The National are Masters of Anthemic Melancholy

Patti Smith is a punk powerhouse opener

Where: Budweiser Stage, Toronto
When: Sun., Aug. 20
Vibe: Self-reflecting with 16,000 of your closest friends
Rating: NNNN (out of 5)
Highlight: Soul-deep singalongs to About TodayMr. November  and Vanderlyle Crybaby Geeks


IF YOU THINK that brooding is a solo sport, you haven’t seen The National in concert. On Sunday night at Toronto’s Budweiser Stage, the “sad dads” of indie rock move a packed crowd to elation, proving that melancholia doesn’t inhibit moments of collective stadium rock. When done right, it fuels them.

The quintet, expanded to a seven-piece touring band, is wrapping up the second leg of the tour for the latest album, First Two Pages of Frankenstein. But before they even grace the stage, fans witness a moment of music history. In a lineup worthy of a double-take, Patti Smith is featured as a “special guest.”

“We can’t believe it,” the band later tells the crowd about sharing the stage with punk’s poet laureate.

It is pretty unbelievable to have Patti Smith open for you, but do The National’s fans care? Smith and her band take the stage to a nearly half-empty venue. Reception warms up and more seats are filled by set’s end, but that doesn’t make up for the many concertgoers who choose to get a slice of pizza and an overpriced tall can during Dancing Barefoot. Or for the ones who loudly exchange set list wishes for The National while Smith tells a story about seeing Neil Young perform in New York City 50 years ago. Cue the shushing.

For those eager to give Smith their attention, the payback is tenfold. Over the course of an hour-long set, the 76-year-old rock poet delivers every word with electrifying conviction. Opening with People Have the Power, her message to mobilize is as clear as it has ever been. She calls for attendees to come together, unite and change the world. She dedicates songs “to life” for being “the best thing that we have.” She asks the crowd to raise their hands and feel the creativity and freedom coursing through their bodies.

These are all calls to action that might sound canned or performative coming from any other artist, but not from Smith. She means it. While covering Neil Young’s After the Gold Rush, she starts to cry in the final verse. The duality of Patti Smith has always been an effortless coolness accompanied by a heart-on-her-sleeve earnestness.

What this task involves:
Could you carry on the concert review of The National and Patti Smith in Toronto, starting right after its last sentence?

Collected material:
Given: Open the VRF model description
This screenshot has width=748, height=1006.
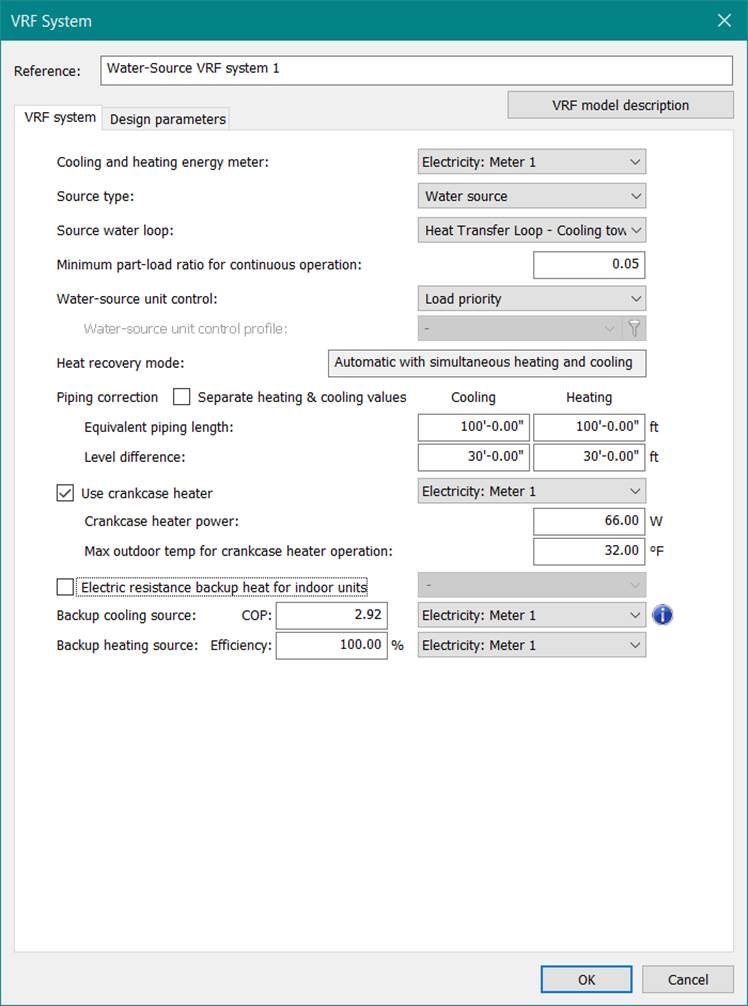Looking at the screenshot, I should 620,105.
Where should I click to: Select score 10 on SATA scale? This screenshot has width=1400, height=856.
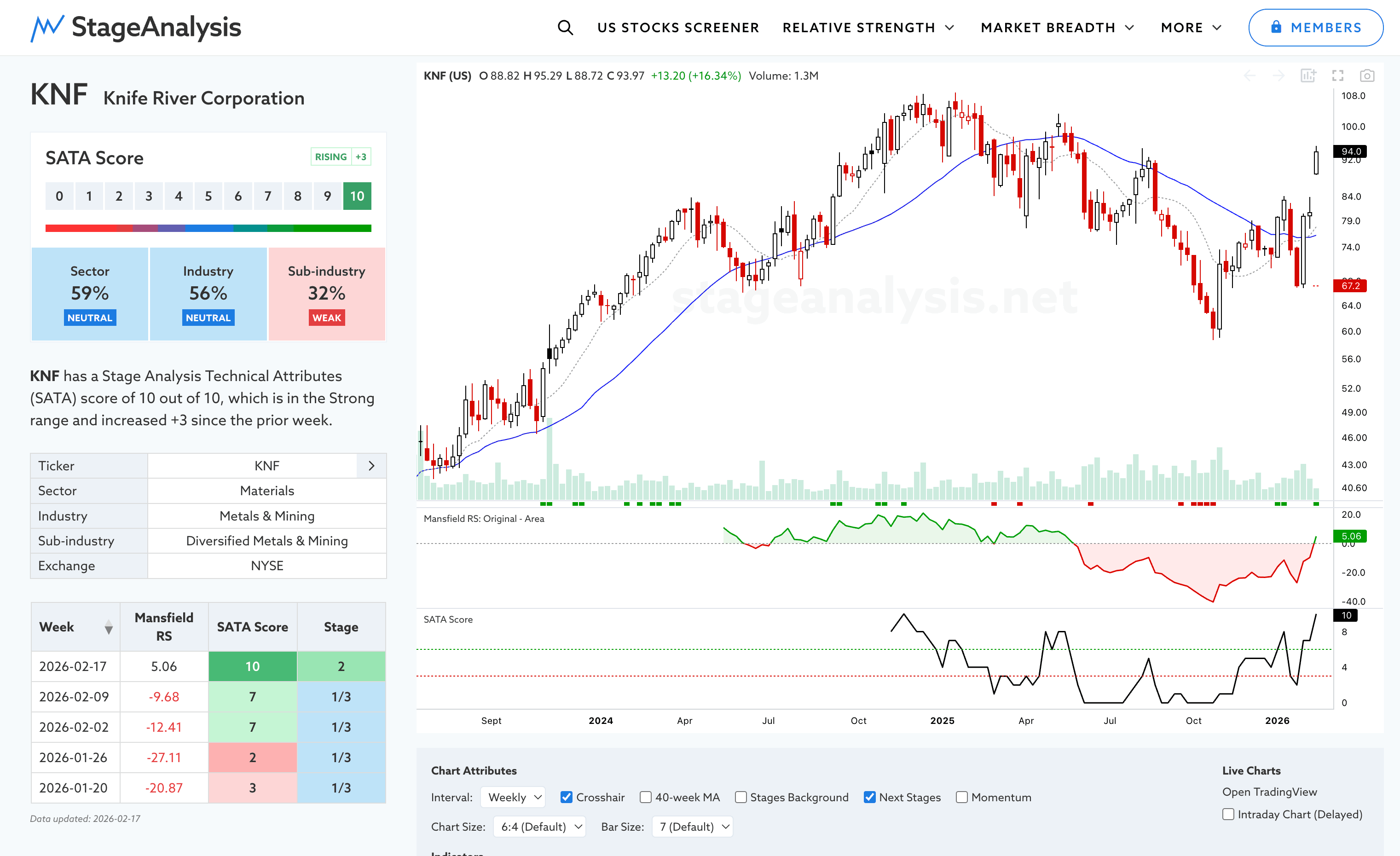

Result:
Just before her last song, the Robert Mapplethorpe-photographed album cover for Horses fills the backdrop and the crowd erupts. Smith leaves fans with a thundering rendition of the iconoclastic Gloria and more than earns her standing ovation.

The divide between people who don’t know a single Patti Smith song and those who hang on her every word speaks to the multi-generational make-up of The National’s fan base. By the time frontman Matt Berninger’s signature baritone pierces through the crowd at 8:50 pm, that difference can be observed in the way fans experience the show: some with their feet up and eyes closed, others jumping with their hands in the air. Self-proclaimed “sad dads” (no really, they are wearing band shirts with “SAD DAD” emblazoned on them) discretely but intently mouth every lyric next to groups of Gen Z-ers desperately reaching towards the stage. There are many ways to lean into the melancholia.

The master of melancholy himself, Matt Berninger, presides over the crowd with a sort of professorial command. Towering over his fans at 6’3″, he acts out every word like a one-man play. For an artist whose lyrics are so interior and abstract, they seem to explode out of him in bursts and fits. He white-knuckles his hair into a fist, throws his hands in the air in dejection, and paces left to right and back again. He leans over the barricade and falls into the crowd. He sings, “I’m evil, I was afraid I’d eat your brains” (Conversation 16) while fans hold him, grinning from ear to ear.

The fact that The National have been together for over 20 years and their frontman still uses a wired microphone feels apt for their ethos. It’s also impractical for a performer who makes a point of walking around the venue, leaving a trail of stagehands trying to frantically untangle the cord in his wake. During Terrible Love, he takes a tour through the stands, stopping to interact with the crowd and pocketing fan letters while the cord stretches to its limit. He might walk all the way to the back lawn if the cord was long enough.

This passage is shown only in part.